Migrante morta in un centro detenzione: il video girato in Libia

La clip di 30 secondi si conclude con una persona che indica un corpo e dice: "Questa donna è morta, é morta stamattina"

Libia. Foto di Ahmed Almakhzanji su Unsplash

Una migrante che giace morta sul pavimento all’interno del centro di detenzione Abu Salim a Tripoli, in Libia. E’ l’immagine del video shock girato da una donna nigeriana che definisce la struttura libica una “prigione”.

Libia: video-shock mostra migrante morta in centro detenzione

Una clip, presumibilmente girata due settimane fa e condivisa con il Guardian da un gruppo di migranti arrivato in Tunisia dalla Libia, mostra una stanza all’interno del centro di detenzione Abu Salim a Tripoli con una migrante che giace morta sul pavimento. Nella stanza, dove sono stipate centinaia di migranti richiedenti asilo, si sente una donna nigeriana gridare e definire la struttura una “prigione”. La clip di 30 secondi si conclude con l’immagine di una donna malnutrita che giace probabilmente morta a terra, nuda, con gli occhi aperti. “Questa donna è morta”, dice la donna nigeriana, “é morta stamattina”.

La testimonianza: “In Libia il migrante vale meno delle pecore”

“In Libia l’uomo di colore vale meno di una pecora. Il valore a cui siamo venduti è di circa 100 euro, mentre i libici vendono le loro pecore al mercato per 280 euro. Per loro siamo meno del bestiame”. E’ la testimonianza di Cousbi, giovane 22enne originario del Camerun, arrivato ieri a Napoli a bordo della Ocean Viking dopo un viaggio lungo, difficile, pieno di atrocità.

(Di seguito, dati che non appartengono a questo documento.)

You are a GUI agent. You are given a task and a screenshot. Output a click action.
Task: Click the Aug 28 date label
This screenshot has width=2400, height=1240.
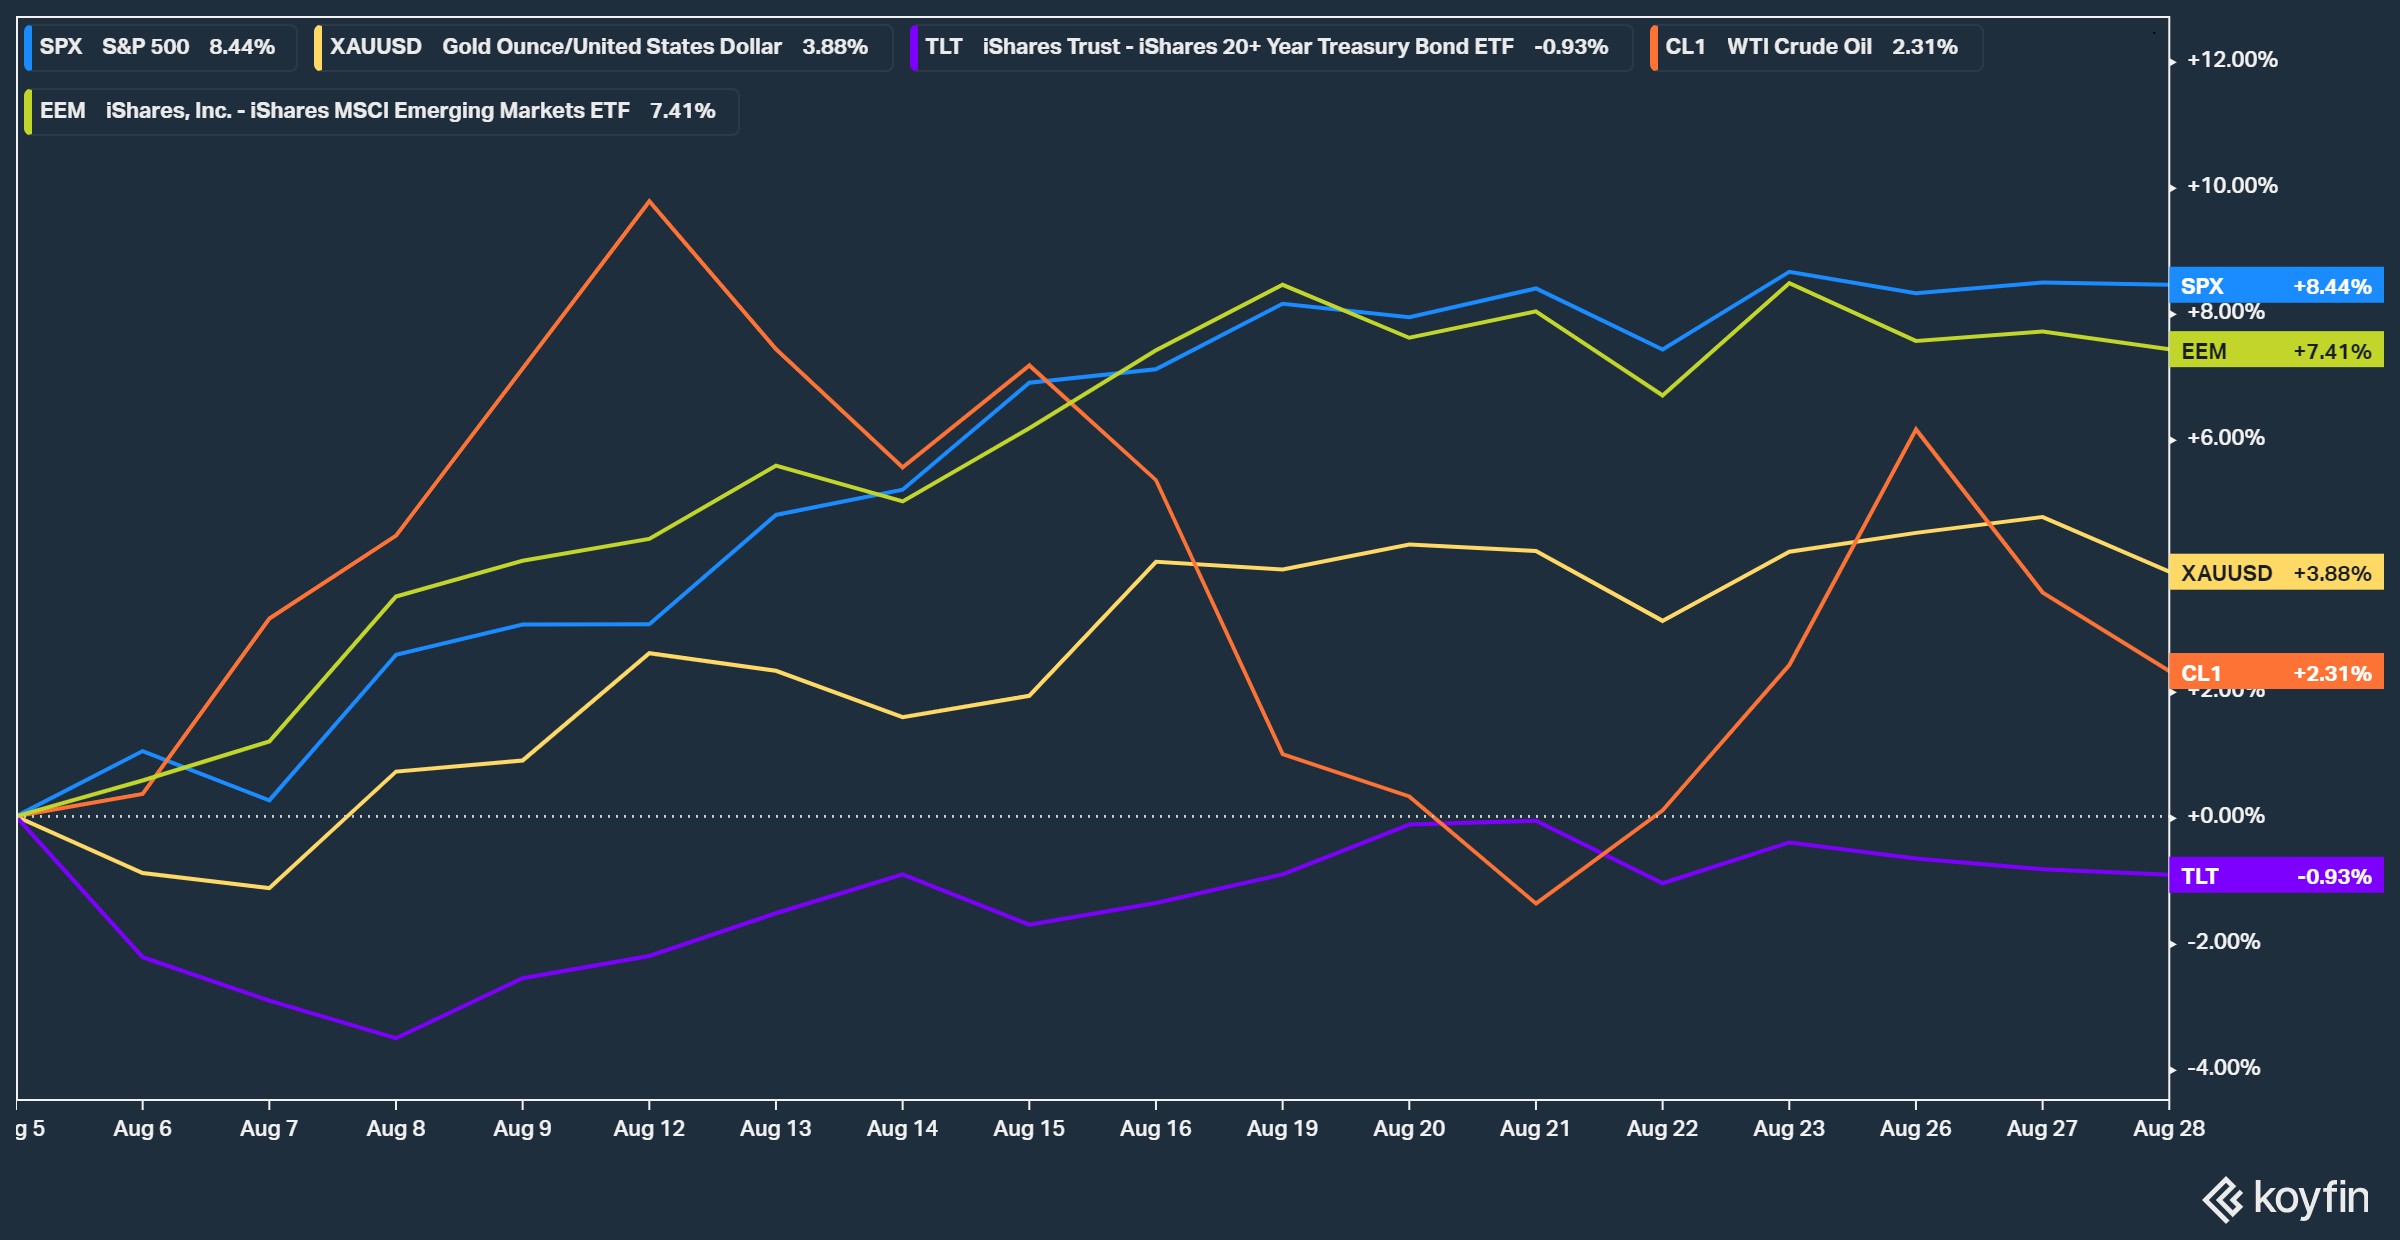[2168, 1128]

“In Libia tutti portano un’arma, anche le donne e i bambini di 7 o 8 anni – racconta – possono sputarti addosso, lanciarti sassi, non puoi nemmeno reagire. Altri ti sparano addosso, se non fuggi, muori. E’ un Paese dove tutti sono armati e noi siamo la loro fonte di reddito. È per i loro affari che portano le armi, è per intimidire i neri. Le nostre famiglie vendono case, campi, beni, per poter pagare il riscatto e questo li impoverisce ancora di più, dopo che noi eravamo partiti per aiutarli economicamente”. Migranti, fuggitivi che una volta arrivati in Libia vengono rinchiusi e malmenati. “Quando le guardie carcerarie si stancano di picchiarti – prosegue il giovane – allora prendono uno dei tuoi fratelli e lo costringono a picchiare gli altri sotto la minaccia di una pistola. Non si ha altra scelta e quindi si obbedisce”.